パッチを送るときも他者のリポジトリをForkして、自分が作ったリポジトリの差分をPullしてもらうよう依頼するから「プルリクエスト」である。
GitLabの思想#
一方でGitLabはチームでの開発を重視している。不特定多数の開発者とつながることよりも、特定の知人同士(など)での開発がしやすい。リポジトリもForkするのではなく共有して別ブランチに自分のfeature
ブランチを切って、それをマージしてもらう(「マージリクエスト」)ことを主眼においている。
そのかわりモダンなソフトウェアを開発するために必要なすべてがGitLabから提供される。GitHubは他サービスとそれこそ協働することでモダンな開発を実現する。(CI/CDにCircle CIやTravis CIを設定して、カバレッジはCodeCovでとってと芋づる式に関係サービスが増える。Issueトラッカーも締め切りさえ設定できない)。GitLabはCI/CDはGitLab CIで行えるし、カバレッジはGitLab Pagesで閲覧できるしとGitLab以外の外部サービスを利用する必要がない。Issueトラッカーもデフォルトで色々とできる。
GitLabはまさしく、“A single application for the entire DevOps cycle.” なのだ。
GitLabを使いまくる
わたしは業務でGitLabを使いまくっている。GitLabと社内のチャットツールさえあれば仕事ができる。業務で利用するアプリケーションが少なければ少ないほどいいと思っている。
具体的には、
- Issues で課題の整理・経過の記録
- MR でコードレビュー
- CI/CD
- pushされるごとに単体テスト
- developに変更があるごとに結合テスト
- developブランチのNightlyビルド
- タグを打った時の自動ビルド
- ビルドした成果物は registry.gitlab.com にホスト
これらが単一のアプリケーションだけで実現できる。
余談
と、宣伝をしたがわたしは最近個人ではGitHubしか使っていない。理由は会社で使っているものを個人でも使っているとなんか仕事感が出てしまう。

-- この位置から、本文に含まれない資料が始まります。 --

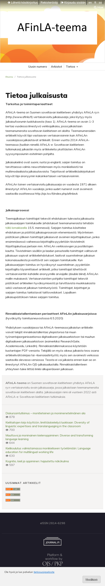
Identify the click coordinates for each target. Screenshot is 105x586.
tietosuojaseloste (44, 572)
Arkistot (56, 66)
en (90, 2)
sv (100, 2)
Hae (98, 7)
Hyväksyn (91, 579)
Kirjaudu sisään (73, 2)
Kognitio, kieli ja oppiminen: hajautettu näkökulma (37, 461)
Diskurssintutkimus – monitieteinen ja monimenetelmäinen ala (45, 413)
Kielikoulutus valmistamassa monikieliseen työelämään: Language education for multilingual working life (48, 450)
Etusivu (9, 76)
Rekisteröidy (49, 2)
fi (95, 2)
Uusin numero (37, 66)
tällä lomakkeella (16, 228)
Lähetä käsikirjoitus (23, 2)
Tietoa (71, 66)
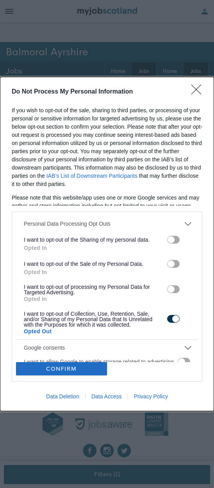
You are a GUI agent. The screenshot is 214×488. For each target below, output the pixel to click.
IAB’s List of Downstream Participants (91, 176)
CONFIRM (61, 369)
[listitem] (107, 224)
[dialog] (107, 244)
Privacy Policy (151, 396)
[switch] (173, 240)
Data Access (106, 396)
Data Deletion (62, 396)
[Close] (198, 92)
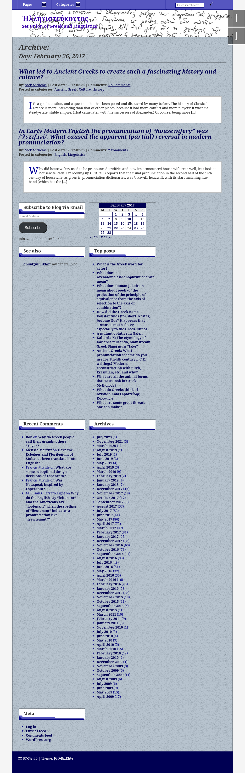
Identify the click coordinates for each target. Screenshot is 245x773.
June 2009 (105, 688)
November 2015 (110, 597)
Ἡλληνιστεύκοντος (55, 18)
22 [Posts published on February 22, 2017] (116, 228)
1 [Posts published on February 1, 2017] (116, 214)
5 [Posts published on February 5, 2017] (143, 214)
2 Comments (118, 150)
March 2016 (106, 579)
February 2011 (109, 618)
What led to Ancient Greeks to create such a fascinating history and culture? (117, 74)
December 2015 (109, 592)
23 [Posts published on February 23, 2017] (122, 228)
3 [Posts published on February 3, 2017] (129, 214)
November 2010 (110, 627)
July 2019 (104, 454)
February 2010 (109, 653)
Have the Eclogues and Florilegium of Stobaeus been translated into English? (51, 456)
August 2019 (107, 450)
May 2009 (104, 692)
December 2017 (109, 489)
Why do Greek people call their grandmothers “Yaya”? (50, 441)
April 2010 (105, 644)
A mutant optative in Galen (120, 333)
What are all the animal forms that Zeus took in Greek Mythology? (122, 380)
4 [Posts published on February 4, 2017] (136, 214)
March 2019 (106, 471)
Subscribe (33, 228)
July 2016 (104, 562)
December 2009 (109, 661)
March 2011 (106, 614)
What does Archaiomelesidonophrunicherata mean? (126, 277)
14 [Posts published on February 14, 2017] (109, 223)
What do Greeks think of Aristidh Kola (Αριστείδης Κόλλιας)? (118, 394)
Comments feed (39, 735)
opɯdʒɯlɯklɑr (36, 264)
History (98, 89)
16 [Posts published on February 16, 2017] (122, 223)
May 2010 (104, 640)
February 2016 (109, 584)
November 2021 (110, 441)
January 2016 (108, 588)
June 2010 (105, 636)
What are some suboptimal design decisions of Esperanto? (48, 471)
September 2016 (110, 553)
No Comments (119, 85)
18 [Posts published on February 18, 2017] (136, 223)
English (60, 154)
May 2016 (104, 571)
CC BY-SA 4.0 (28, 758)
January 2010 (108, 657)
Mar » (105, 237)
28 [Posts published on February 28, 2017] (109, 232)
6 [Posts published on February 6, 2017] (102, 219)
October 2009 (108, 670)
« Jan (93, 237)
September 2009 (110, 674)
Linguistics (76, 154)
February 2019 (109, 476)
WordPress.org (38, 739)
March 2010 (106, 649)
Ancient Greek (65, 89)
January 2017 (108, 536)
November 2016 (110, 545)
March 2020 (106, 445)
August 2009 (107, 679)
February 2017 (109, 532)
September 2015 (110, 605)
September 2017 (110, 502)
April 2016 (105, 575)
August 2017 (107, 506)
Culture (85, 89)
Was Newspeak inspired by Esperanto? (44, 484)
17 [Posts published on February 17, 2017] (129, 223)
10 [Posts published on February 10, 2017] (129, 219)
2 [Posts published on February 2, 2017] (122, 214)
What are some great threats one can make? (121, 404)
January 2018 (108, 484)
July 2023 (104, 437)
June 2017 (105, 515)
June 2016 (105, 566)
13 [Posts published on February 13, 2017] (103, 223)
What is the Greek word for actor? (120, 266)
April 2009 (105, 696)
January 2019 (108, 480)
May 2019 (104, 463)
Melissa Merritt (39, 450)
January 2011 (108, 623)
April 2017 (105, 523)
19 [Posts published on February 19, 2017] (143, 223)
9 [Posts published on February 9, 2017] (122, 219)
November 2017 (110, 493)
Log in (31, 726)
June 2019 (105, 458)
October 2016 (108, 549)
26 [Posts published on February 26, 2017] (143, 228)
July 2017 (104, 510)
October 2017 (108, 497)
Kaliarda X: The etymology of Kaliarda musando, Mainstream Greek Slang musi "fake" (123, 342)
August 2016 (107, 558)
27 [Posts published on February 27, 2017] (103, 232)
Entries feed (36, 731)
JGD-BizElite (63, 758)
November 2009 (110, 666)
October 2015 (108, 601)
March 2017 (106, 528)
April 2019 (105, 467)
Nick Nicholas (35, 85)
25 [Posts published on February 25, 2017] (136, 228)
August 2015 (107, 610)
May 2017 (104, 519)
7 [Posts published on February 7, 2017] (109, 219)
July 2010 (104, 631)
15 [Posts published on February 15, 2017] (116, 223)
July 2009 (104, 683)
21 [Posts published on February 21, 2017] (109, 228)
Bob (29, 437)
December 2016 (109, 540)
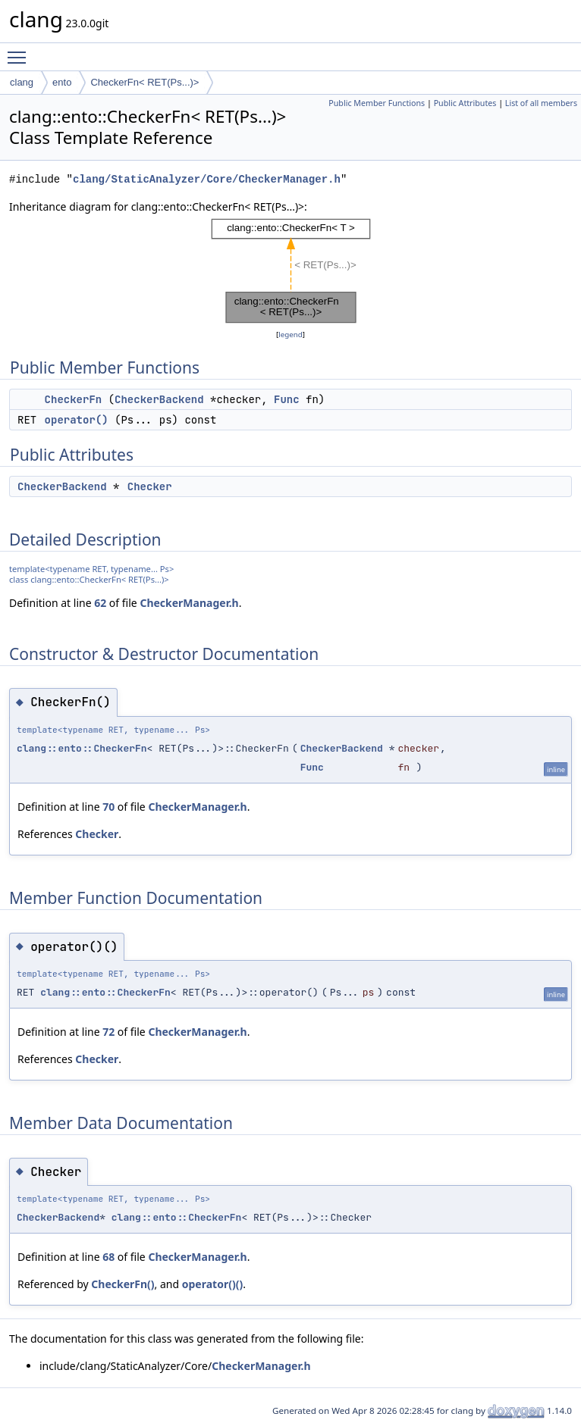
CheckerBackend (159, 399)
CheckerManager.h (189, 603)
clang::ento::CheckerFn (82, 748)
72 (108, 1031)
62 (100, 603)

アカウントを変えても同じ。
あと外部サービスにしてもソースコードを公開している限りは外部サービス利用も無料であったりする4。GitLabしか使わないのはそれはそれで意味のあることではあるのだけれど、外部サービスの使い方に慣れておくのも別に悪い経験ではない。というかOSS開発では普通に使われているし、そういうツールの使い方を全く知らないのもいかがなものかと思ってしまう。
ということで最近平日はGitLab、休日はGitHubを見るという生活をしている。これはこれでバランスが取れていていいんじゃないかと思っている。